[The exercise]
Copy out the data below word for word, from its very first line down to the line with "Action: [372, 611]", including that line.

Stored data
/---

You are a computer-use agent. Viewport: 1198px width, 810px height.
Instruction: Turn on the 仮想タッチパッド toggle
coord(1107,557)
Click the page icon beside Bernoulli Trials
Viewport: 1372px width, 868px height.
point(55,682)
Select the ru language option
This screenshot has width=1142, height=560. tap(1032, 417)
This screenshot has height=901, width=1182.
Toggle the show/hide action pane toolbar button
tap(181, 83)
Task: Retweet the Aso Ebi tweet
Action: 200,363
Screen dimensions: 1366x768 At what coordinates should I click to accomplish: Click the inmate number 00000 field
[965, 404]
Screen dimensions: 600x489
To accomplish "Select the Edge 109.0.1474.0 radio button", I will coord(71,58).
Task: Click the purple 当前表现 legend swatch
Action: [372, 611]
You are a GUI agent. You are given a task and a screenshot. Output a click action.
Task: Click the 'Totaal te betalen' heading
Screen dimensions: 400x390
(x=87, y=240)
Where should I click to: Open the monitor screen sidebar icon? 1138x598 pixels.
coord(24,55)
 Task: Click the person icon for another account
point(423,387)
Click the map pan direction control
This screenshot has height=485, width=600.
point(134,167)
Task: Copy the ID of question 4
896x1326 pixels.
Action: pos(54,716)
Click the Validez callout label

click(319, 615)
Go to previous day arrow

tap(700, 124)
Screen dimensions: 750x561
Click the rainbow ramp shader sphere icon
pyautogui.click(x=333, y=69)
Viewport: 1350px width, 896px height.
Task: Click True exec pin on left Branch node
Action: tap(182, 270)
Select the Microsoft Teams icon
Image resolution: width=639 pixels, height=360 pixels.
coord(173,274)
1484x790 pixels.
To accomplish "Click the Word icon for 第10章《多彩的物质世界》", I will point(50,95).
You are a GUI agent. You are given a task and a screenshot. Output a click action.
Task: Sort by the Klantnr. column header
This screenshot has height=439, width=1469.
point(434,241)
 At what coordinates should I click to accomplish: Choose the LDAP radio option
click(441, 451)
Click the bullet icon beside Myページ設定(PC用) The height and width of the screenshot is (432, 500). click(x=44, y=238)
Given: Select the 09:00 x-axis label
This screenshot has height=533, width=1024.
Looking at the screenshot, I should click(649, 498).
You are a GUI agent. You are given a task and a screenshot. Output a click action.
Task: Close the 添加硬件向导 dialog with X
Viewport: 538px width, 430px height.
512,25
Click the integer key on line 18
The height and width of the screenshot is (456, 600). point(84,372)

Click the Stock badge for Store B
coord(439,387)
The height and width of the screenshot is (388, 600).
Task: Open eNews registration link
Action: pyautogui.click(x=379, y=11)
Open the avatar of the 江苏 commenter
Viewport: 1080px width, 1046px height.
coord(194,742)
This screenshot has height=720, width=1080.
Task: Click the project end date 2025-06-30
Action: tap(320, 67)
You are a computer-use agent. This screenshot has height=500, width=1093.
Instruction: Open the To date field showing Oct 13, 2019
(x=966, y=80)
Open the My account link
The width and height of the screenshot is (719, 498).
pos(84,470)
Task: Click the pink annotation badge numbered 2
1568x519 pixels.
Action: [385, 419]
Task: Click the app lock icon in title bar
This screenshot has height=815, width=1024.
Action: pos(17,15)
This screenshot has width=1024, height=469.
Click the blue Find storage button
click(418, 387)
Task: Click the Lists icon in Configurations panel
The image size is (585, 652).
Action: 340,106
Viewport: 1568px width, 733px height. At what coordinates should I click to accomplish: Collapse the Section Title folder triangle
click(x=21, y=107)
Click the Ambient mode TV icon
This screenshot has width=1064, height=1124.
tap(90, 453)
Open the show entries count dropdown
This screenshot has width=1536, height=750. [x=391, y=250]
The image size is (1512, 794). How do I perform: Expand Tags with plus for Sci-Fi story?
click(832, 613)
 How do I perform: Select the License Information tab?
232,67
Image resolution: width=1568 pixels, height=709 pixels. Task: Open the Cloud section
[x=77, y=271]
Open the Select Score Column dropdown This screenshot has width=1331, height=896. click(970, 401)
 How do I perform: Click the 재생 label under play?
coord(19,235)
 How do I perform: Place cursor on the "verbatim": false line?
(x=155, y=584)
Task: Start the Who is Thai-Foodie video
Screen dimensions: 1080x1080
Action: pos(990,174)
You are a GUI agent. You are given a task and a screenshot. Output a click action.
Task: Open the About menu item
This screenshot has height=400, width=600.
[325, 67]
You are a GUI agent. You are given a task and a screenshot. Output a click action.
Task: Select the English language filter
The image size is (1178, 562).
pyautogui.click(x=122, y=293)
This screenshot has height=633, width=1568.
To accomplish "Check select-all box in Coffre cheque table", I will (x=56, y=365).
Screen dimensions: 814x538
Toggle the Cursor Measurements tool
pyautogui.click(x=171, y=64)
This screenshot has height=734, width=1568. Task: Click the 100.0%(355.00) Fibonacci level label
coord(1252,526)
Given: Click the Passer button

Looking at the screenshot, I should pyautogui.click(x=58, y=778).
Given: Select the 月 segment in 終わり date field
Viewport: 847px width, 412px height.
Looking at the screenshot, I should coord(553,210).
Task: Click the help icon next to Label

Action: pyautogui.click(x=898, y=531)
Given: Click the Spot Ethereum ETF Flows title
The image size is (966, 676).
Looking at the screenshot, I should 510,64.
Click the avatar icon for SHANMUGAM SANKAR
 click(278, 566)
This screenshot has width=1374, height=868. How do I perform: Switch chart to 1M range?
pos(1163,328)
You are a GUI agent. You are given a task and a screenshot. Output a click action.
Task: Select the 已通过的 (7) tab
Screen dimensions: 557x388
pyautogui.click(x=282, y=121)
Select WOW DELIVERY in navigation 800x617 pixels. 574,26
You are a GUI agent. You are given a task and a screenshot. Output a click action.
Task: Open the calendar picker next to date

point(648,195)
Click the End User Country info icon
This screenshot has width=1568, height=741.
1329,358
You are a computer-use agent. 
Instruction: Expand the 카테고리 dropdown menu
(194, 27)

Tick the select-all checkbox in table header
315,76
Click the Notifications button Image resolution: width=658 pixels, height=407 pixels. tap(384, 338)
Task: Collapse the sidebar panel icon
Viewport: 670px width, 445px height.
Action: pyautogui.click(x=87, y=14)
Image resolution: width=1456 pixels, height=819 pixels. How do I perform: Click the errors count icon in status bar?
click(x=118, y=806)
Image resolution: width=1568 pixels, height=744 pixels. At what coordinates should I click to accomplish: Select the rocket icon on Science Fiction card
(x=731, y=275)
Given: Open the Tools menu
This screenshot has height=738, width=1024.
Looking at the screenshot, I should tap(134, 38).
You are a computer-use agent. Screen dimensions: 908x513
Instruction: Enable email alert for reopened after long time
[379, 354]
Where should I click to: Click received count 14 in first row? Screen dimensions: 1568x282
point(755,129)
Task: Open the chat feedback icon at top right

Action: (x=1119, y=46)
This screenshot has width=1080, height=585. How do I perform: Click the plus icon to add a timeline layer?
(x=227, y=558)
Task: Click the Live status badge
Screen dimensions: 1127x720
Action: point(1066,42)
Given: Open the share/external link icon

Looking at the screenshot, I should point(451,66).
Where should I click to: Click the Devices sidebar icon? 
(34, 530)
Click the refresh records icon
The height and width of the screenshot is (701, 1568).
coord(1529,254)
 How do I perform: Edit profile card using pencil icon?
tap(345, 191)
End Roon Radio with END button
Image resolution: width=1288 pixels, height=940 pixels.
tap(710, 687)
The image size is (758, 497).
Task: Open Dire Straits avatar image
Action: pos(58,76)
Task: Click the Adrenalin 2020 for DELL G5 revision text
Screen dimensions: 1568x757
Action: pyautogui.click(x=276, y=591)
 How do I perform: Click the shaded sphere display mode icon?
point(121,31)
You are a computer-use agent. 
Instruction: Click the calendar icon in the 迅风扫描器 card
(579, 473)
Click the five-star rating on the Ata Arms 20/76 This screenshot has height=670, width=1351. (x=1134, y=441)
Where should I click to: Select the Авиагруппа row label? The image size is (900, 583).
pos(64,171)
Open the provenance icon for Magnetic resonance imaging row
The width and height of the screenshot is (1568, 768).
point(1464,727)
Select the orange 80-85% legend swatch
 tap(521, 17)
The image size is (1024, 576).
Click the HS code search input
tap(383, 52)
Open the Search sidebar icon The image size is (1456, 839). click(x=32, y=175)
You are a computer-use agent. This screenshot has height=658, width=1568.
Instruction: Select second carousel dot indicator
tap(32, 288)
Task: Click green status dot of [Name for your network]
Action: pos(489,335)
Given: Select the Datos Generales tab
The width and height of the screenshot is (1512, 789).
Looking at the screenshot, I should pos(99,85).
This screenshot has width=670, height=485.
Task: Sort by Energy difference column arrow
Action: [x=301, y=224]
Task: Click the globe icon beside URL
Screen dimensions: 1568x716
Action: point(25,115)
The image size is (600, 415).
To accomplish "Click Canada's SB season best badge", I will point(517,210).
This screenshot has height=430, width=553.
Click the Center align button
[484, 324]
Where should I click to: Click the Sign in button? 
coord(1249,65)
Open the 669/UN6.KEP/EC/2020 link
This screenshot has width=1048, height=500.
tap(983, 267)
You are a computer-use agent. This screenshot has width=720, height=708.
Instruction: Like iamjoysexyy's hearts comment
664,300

\---

[Solution to this problem]
You are a computer-use agent. Viewport: 1198px width, 810px height.
Instruction: Turn on the 仮想タッチパッド toggle
coord(1107,557)
Click the page icon beside Bernoulli Trials
Viewport: 1372px width, 868px height.
point(55,682)
Select the ru language option
This screenshot has width=1142, height=560. tap(1032, 417)
This screenshot has height=901, width=1182.
Toggle the show/hide action pane toolbar button
tap(181, 83)
Task: Retweet the Aso Ebi tweet
Action: 200,363
Screen dimensions: 1366x768 At what coordinates should I click to accomplish: Click the inmate number 00000 field
[965, 404]
Screen dimensions: 600x489
To accomplish "Select the Edge 109.0.1474.0 radio button", I will coord(71,58).
Task: Click the purple 当前表现 legend swatch
Action: [372, 611]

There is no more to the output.